▶ **GOAL**
Could you repeat the stretch of the material from the line containing "Task: Click the red T1 team logo" through the line containing "Action: coord(246,252)", with "width and height" renamed to "size" and nothing else changed?

▶ **DATASET ENTRIES**
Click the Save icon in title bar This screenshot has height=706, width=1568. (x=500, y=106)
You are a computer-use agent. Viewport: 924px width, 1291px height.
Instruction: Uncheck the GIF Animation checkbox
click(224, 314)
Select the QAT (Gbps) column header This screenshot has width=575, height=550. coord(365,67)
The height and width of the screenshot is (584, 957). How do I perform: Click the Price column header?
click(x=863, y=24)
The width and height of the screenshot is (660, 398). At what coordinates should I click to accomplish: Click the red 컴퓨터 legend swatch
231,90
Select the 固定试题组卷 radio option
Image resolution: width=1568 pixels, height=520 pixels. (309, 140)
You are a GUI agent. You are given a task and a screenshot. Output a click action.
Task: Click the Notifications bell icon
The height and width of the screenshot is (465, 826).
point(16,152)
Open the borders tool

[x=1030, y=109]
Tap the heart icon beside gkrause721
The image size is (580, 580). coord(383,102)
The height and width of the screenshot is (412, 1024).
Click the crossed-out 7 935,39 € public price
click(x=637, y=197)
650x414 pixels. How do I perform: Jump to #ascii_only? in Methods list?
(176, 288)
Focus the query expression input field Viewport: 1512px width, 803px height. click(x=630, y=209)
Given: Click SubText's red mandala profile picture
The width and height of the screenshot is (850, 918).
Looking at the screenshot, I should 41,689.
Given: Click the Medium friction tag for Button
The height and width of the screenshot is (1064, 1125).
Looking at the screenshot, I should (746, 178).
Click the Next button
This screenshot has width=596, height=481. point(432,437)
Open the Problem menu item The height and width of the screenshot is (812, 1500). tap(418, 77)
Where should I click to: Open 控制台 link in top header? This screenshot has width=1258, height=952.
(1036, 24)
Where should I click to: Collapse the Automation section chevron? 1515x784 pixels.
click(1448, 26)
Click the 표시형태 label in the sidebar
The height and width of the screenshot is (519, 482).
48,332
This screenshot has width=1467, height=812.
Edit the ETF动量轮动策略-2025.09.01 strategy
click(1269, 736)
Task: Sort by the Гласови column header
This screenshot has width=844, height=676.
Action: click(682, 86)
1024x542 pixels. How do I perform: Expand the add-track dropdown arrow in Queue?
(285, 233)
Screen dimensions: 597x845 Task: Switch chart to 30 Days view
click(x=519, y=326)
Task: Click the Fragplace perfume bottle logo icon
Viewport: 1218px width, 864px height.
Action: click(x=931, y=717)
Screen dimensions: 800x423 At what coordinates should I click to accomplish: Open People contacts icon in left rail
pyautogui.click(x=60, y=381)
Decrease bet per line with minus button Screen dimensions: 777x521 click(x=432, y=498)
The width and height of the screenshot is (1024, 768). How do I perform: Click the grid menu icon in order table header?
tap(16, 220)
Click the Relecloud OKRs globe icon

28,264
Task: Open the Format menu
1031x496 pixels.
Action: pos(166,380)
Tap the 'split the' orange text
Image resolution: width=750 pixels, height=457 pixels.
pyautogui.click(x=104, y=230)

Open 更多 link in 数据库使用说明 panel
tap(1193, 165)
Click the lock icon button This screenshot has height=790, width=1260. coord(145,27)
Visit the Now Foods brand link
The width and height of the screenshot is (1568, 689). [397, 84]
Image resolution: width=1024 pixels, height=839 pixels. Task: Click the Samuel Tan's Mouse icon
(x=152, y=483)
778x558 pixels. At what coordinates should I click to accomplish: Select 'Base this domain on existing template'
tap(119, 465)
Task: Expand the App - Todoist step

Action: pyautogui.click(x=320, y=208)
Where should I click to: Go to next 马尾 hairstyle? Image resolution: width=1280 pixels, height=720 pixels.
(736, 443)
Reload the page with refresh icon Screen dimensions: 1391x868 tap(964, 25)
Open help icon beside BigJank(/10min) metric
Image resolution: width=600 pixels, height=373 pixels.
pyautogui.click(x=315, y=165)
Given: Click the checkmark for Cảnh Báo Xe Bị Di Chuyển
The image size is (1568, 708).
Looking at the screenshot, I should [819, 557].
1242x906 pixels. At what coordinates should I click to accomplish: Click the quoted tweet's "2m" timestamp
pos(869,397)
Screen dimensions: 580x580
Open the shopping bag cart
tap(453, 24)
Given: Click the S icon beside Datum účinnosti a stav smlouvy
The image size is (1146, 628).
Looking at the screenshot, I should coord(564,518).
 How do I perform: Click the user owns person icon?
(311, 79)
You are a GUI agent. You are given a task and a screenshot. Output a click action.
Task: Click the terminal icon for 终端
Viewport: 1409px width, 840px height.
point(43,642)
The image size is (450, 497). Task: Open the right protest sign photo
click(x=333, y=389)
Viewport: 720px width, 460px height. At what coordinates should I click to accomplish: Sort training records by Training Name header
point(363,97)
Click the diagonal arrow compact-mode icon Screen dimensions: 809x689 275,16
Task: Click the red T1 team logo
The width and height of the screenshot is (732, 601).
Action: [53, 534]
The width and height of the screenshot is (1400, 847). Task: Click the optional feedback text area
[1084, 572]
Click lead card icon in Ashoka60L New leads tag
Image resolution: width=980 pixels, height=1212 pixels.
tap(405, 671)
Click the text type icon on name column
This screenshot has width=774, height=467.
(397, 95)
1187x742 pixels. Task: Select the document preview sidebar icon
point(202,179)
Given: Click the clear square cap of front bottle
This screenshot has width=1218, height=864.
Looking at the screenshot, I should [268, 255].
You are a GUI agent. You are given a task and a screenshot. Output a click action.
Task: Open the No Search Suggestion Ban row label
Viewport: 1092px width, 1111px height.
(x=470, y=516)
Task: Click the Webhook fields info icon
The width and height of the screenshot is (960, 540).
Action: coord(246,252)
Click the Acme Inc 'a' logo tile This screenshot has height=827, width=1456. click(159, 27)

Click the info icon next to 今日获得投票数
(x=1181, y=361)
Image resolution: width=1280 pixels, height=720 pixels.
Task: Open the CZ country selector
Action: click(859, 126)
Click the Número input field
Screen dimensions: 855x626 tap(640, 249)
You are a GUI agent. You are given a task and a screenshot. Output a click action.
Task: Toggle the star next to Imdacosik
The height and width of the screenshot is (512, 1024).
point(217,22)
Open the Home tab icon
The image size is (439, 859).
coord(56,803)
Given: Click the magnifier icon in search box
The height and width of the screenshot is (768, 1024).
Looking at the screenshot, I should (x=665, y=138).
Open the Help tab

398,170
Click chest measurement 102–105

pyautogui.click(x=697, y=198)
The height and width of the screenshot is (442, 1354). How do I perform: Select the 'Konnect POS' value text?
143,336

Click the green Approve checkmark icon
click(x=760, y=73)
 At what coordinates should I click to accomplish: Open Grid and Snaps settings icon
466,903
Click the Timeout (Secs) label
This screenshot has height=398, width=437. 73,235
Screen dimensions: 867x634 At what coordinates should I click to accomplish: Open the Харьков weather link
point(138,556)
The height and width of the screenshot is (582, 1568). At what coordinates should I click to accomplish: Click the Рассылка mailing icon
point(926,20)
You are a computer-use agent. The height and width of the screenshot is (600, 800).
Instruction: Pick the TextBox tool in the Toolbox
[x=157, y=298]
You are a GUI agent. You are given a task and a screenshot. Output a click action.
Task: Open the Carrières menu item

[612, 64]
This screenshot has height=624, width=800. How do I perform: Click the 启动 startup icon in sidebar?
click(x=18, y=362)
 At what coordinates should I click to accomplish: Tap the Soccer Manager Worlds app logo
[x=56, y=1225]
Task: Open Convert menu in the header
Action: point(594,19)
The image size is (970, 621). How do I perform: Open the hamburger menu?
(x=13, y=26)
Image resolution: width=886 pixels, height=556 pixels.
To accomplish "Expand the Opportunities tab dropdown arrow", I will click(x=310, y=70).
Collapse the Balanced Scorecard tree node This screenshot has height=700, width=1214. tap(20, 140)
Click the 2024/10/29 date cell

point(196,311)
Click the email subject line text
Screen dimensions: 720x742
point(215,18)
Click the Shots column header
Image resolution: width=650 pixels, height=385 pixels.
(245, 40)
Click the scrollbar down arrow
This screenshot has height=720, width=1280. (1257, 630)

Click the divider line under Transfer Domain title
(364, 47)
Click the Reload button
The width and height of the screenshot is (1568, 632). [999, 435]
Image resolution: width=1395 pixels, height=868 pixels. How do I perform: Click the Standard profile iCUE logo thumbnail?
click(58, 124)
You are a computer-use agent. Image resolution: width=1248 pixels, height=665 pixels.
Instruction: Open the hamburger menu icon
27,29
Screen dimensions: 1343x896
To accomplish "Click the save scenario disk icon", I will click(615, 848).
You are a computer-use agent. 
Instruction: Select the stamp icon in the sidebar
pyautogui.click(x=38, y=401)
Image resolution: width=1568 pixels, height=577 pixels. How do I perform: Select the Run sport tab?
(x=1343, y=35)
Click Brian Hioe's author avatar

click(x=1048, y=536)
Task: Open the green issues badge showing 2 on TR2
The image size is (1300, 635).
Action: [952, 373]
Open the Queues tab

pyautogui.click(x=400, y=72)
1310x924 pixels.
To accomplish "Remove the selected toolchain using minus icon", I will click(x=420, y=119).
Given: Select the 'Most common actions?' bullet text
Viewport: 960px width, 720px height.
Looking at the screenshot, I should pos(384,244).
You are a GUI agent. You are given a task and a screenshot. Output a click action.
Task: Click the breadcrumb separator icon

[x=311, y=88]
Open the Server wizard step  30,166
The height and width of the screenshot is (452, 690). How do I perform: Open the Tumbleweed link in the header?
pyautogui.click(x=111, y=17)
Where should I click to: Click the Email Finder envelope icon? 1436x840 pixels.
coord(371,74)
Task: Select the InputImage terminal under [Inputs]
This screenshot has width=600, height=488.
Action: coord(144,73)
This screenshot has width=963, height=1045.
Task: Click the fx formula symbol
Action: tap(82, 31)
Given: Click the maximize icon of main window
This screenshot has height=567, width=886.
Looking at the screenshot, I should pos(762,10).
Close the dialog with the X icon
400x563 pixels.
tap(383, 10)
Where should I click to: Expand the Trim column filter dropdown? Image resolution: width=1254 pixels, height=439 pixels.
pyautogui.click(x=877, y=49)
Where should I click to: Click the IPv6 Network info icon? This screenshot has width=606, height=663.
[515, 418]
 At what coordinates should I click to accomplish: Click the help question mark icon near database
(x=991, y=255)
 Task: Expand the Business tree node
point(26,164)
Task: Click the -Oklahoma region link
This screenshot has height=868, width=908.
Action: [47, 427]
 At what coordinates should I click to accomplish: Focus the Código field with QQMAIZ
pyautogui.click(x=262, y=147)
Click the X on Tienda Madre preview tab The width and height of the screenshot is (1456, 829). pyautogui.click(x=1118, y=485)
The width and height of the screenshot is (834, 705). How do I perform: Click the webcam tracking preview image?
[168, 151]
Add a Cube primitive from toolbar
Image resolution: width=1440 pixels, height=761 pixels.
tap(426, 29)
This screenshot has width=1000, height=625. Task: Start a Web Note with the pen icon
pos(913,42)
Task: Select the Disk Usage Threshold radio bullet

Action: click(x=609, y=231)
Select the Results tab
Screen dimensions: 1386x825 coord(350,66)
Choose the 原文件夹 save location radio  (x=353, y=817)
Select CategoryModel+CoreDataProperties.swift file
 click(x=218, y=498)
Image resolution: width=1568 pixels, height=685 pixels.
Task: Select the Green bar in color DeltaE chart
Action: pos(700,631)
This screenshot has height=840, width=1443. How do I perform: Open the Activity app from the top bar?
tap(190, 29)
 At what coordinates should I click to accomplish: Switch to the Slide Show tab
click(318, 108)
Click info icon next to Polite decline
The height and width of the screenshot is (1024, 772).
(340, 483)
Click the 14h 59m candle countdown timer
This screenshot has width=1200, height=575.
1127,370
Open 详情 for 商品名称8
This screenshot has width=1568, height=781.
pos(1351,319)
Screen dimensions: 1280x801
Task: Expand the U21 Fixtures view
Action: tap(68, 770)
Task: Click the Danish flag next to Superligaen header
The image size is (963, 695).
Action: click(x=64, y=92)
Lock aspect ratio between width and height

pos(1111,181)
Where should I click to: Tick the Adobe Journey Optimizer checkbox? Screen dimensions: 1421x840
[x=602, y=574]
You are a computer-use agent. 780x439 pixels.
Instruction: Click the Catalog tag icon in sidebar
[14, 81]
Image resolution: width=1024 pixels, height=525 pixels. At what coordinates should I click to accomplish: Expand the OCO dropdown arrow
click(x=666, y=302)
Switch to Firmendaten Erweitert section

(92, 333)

▶ **WRITTEN RESPONSE**
Task: Click the red T1 team logo
The size of the screenshot is (732, 601).
Action: [53, 534]
The size of the screenshot is (1400, 847). Task: Click the optional feedback text area
[1084, 572]
Click lead card icon in Ashoka60L New leads tag
Image resolution: width=980 pixels, height=1212 pixels.
tap(405, 671)
Click the text type icon on name column
This screenshot has width=774, height=467.
(397, 95)
1187x742 pixels. Task: Select the document preview sidebar icon
point(202,179)
Given: Click the clear square cap of front bottle
This screenshot has width=1218, height=864.
Looking at the screenshot, I should [268, 255].
You are a GUI agent. You are given a task and a screenshot. Output a click action.
Task: Open the No Search Suggestion Ban row label
Viewport: 1092px width, 1111px height.
(x=470, y=516)
Task: Click the Webhook fields info icon
The size of the screenshot is (960, 540).
Action: coord(246,252)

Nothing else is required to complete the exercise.